346283191 · April 10, 2023, 11:36am

MCX516A-CDAT, 100G dual port. On Supermicro 4124-GS-TNR, the general situation is that I use ib_write_bw for single-port bidirectional testing.
The first speed test, 196Gb/s is no problem, then I restarted, it became 165Gb/s directly, and then I restarted it may still be 165Gb/s, but after restarting again, it changed back to 196Gb/s
And when the speed measurement is 165Gb/s, it is often accompanied by ib_write_bw speed measurement stuck. It is stuck after the command is executed, maybe both ports are stuck, or the second port can run
MCX516A-CDAT, 100G dual port. On Supermicro 4124, the general situation is that I use ib_write_bw for single-port bidirectional testing.
The first speed test, 196Gb/s is no problem, then I restarted, it became 165Gb/s directly, and then I restarted it may still be 165Gb/s, but after restarting again, it changed back to 196Gb/s
And when the speed measurement is 165Gb/s, it is often accompanied by ib_write_bw speed measurement stuck. It is stuck after the command is executed, maybe both ports are stuck, or the second port can run
server [d1]:
ib_write_bw -d mlx5_0 -R --run_infinitely --report_gbits
client[d2]:
ib_write_bw -d mlx5_0 -R --run_infinitely -b --report_gbits 192.168.200.25

When the test rate is normal, it shows the rate in the screenshot

When it is not normal, the machine port is stuck, unable to test, and then the following error is reported. And what I do is just restart the machine, and then execute mst start

Of course, it is also possible to test normally after restarting, but the rate will drop to 165Gb/s, and will not increase, and will maintain this rate

I uploaded the file running ibdiagnet --pc --pm_pause_time 600 -P all=1 --get_phy_info --get_cable_info and running sysinfo-snapshot.py to the attachment
d1.zip (2.2 KB)
d2.zip (2.2 KB)
sysinfo-snapshot-v3.7.0-d1-20230410-112904.tgz (4.9 MB)
sysinfo-snapshot-v3.7.0-d2-20230410-112901.tgz (5.4 MB)

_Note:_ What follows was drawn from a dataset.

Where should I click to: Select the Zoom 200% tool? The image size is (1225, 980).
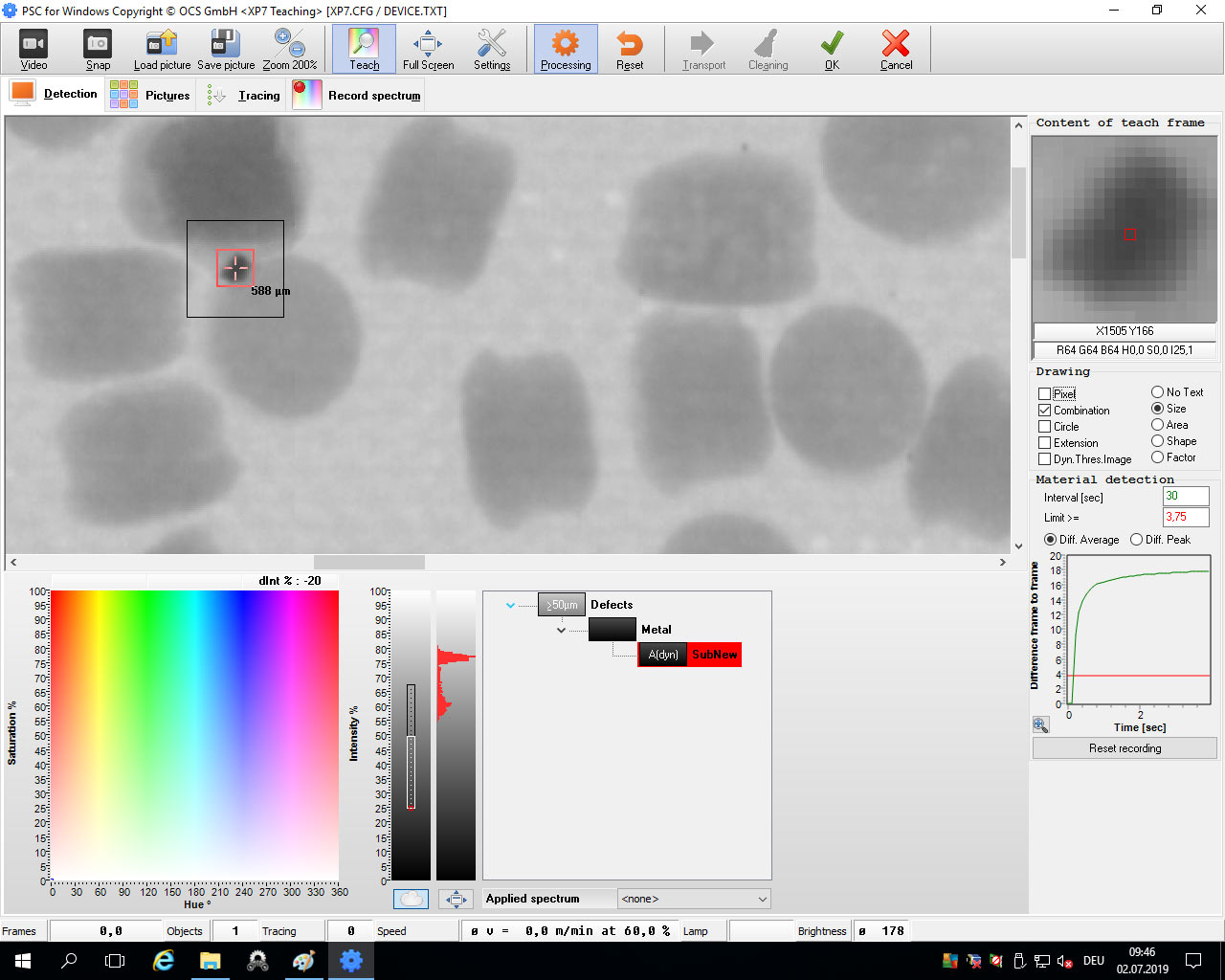click(x=289, y=44)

vikiz · April 11, 2023, 9:59am

Hello,

It seems to be about ARP resolution tables issue due to the fact that you have 2 IPs from the same subnet:

enp161s0f0np0: flags=4163<UP,BROADCAST,RUNNING,MULTICAST> mtu 4200
inet 192.168.200.27 netmask 255.255.255.0 broadcast 192.168.200.255
inet6 fe80::1270:fdff:fe30:b060 prefixlen 64 scopeid 0x20
ether 10:70:fd:30:b0:60 txqueuelen 1000 (Ethernet)
RX packets 6340 bytes 831225 (831.2 KB)
RX errors 0 dropped 5943 overruns 0 frame 0
TX packets 18 bytes 1356 (1.3 KB)
TX errors 0 dropped 0 overruns 0 carrier 0 collisions 0

enp161s0f1np1: flags=4163<UP,BROADCAST,RUNNING,MULTICAST> mtu 4200
inet 192.168.200.28 netmask 255.255.255.0 broadcast 192.168.200.255
inet6 fe80::1270:fdff:fe30:b061 prefixlen 64 scopeid 0x20
ether 10:70:fd:30:b0:61 txqueuelen 1000 (Ethernet)
RX packets 6342 bytes 831404 (831.4 KB)
RX errors 0 dropped 5944 overruns 0 frame 0
TX packets 19 bytes 1416 (1.4 KB)
TX errors 0 dropped 0 overruns 0 carrier 0 collisions 0

RoCE is affected in the connection establishment phase.

The problem:

“When a Linux box is connected to a network segment with multiple network cards, a potential problem with the link layer address to IP address mapping can occur. The machine may respond to ARP requests from both Ethernet interfaces. On the machine creating the ARP request, these multiple answers can cause confusion, or worse yet, non-deterministic population of the ARP cache. Known as ARP flux, this can lead to the possibly puzzling effect that an IP migrates non-deterministically through multiple link layer addresses. It’s important to understand that ARP flux typically only affects hosts which have multiple physical connections to the same medium or broadcast domain.” (2.1. Address Resolution Protocol (ARP))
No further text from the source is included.